Ginsberg on Blake – Visionary Experience continues (“Minute Particulars”)

Allen Ginsberg. June 16, 1976 Naropa lecture (on his early poetry) continues from here

AG: What I started was to cover phases of development of my poetry, so this is (at) twenty-four years.  Now, (1976) I’m 50 (sic).  The next stage was a funny compromise, thinking that, okay, I can’t make it by juggling symbolic language, referring to roses, light, spiritual wars, ineffable visions, so the only thing I can do is attempt to describe what I actually saw, to pay attention to detail, to pay attention to minute particulars, or to sort of have my cake and eat it, in a way.  Look out at the world as if I was having a vision and see the details I might observe if I was having a vision.  Maybe not look for the entire vision but at least check out little details, like the particular pale greenieness of the buds on the south end of the tips of branches of the trees in the backyard where they’re pointing at the sun.  The new bud pale greenery,  the pale green budding of the new bud as distinct from the older, thick green, dark green of the regular leaves.  So, noticing detail.

Around that time,  (19)48 on, I ran into William Carlos Williams, and so naturally the same thought came to me was that Williams was actually living in eternity, observing the detail of eternity, refusing to point to it as eternity, refusing to talk about it in poetic terms, refusing to talk about it symbolically, cutting off all extra self-conscious feedback thought but just directly perceiving what was in front of him, and I realized that was what (William) Blake also said to do.  Blake said poetry is in “Minute Particulars” and Williams said, “No ideas (about eternity, no ideas) but in things” themselves.  No ideas but in the facts.  “No ideas but in things.  So I began accidentally picking up on Williams’ work, (because he lived near me), and writing poems that were in imitation of his style, which were little short notations of detail.  There was a book called Empty Mirror  which I wrote around the same time as this Gates of Wrath .  What I did was I sent a bunch of these poems to Williams and he wrote back that they weren’t very good.  What he said was “In this mode perfection is basic.”  And these are imperfect, I understood, in a sense that there was very little actual concrete detail in them.  It was all sort of rejuggling of the imagery or roses and light and mystical references, sort of rehashing it over and over again.  I thought maybe I could concentrate all my mind’s focus into these few symbols and juggle them around, make some crystal perfect symbolic statement that would turn other people on and catalyze the same vision in other people.  But it didn’t work, or it didn’t seem to work.

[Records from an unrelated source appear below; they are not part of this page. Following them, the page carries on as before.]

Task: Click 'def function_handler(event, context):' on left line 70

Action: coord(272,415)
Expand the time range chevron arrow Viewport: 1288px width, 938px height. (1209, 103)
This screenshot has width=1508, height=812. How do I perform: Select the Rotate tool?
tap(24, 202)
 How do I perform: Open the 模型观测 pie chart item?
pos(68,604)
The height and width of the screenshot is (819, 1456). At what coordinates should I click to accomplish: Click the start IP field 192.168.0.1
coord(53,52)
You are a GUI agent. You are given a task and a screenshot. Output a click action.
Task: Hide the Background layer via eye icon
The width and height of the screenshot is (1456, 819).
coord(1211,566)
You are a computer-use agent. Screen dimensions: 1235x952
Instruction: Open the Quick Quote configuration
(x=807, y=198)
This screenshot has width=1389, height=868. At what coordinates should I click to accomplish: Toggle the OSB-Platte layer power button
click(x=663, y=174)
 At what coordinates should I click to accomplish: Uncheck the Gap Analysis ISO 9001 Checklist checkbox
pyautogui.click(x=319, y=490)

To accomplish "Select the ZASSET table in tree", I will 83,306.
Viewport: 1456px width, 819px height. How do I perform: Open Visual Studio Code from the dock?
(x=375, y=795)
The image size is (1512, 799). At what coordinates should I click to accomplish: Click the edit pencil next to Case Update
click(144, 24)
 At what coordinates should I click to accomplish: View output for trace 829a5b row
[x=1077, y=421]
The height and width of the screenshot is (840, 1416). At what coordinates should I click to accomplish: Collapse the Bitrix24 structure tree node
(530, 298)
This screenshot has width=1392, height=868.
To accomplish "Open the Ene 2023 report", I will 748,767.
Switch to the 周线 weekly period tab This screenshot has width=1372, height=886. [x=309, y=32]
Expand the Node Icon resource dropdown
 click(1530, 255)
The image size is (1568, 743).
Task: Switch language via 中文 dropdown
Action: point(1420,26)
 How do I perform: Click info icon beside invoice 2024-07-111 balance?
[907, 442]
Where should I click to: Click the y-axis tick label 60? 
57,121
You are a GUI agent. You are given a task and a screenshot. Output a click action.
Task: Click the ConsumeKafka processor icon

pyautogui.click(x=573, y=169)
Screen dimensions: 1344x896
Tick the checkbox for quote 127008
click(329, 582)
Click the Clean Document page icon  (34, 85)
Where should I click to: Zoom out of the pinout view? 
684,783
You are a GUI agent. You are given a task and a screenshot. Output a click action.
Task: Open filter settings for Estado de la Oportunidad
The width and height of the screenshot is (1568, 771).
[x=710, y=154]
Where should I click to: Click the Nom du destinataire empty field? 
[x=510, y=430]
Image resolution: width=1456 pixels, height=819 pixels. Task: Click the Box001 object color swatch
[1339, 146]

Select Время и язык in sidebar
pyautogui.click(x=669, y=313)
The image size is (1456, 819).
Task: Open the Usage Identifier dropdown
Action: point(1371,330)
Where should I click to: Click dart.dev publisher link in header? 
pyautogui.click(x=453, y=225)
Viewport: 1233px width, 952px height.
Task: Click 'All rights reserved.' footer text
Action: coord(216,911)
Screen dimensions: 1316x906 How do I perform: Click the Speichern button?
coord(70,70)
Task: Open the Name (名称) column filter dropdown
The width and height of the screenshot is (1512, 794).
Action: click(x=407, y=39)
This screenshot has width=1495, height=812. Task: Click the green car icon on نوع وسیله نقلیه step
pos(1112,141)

So what I did was to turn to prose, so to speak, turn to little prosaic observations.

In Buddhist terms this would be Vipassina, I guess.  That is, paying attention to ordinary mind detail and a sharpening of focus and finer clearer Zen-ish perception of a black scrape on the floor where a chair has been pulled.  In other words, one detail indicating a whole previous activity.  But, anyway, seeing what’s in front of the eyes, or seeing where the eye strikes,  or “Sight is where the eye hits.”  That’s a line of Louis Zukofsky.  “Sight is where the eye hits.